** GIVEN RECORDS follows **
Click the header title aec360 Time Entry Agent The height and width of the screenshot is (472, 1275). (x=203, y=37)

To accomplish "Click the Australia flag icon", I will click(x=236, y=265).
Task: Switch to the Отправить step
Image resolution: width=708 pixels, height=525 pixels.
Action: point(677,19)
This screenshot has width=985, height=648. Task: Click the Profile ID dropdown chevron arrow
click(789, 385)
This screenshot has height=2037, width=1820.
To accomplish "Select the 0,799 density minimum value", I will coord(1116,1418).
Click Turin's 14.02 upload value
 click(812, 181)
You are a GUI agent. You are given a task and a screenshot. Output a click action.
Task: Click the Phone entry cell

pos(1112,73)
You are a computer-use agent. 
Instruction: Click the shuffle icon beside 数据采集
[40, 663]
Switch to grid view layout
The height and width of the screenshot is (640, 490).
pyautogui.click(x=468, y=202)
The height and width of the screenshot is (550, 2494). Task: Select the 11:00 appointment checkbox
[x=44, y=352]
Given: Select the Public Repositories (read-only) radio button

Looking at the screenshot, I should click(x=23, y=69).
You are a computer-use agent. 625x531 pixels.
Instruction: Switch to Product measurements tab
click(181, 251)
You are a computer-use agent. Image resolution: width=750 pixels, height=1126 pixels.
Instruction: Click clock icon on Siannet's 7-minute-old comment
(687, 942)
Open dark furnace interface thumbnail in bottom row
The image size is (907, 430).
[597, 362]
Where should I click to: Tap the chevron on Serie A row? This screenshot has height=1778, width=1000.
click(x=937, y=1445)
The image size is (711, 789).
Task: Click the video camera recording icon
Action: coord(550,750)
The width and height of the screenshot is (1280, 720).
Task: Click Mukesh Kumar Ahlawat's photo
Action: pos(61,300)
** End of GIVEN RECORDS **
**WORK TO COMPLETE**
Check every line of the data, and copy the ones that contain "computer".

**REPLY TO THE EXERCISE**
You are a computer-use agent. 
You are a computer-use agent. 625x531 pixels.
You are a computer-use agent. Image resolution: width=750 pixels, height=1126 pixels.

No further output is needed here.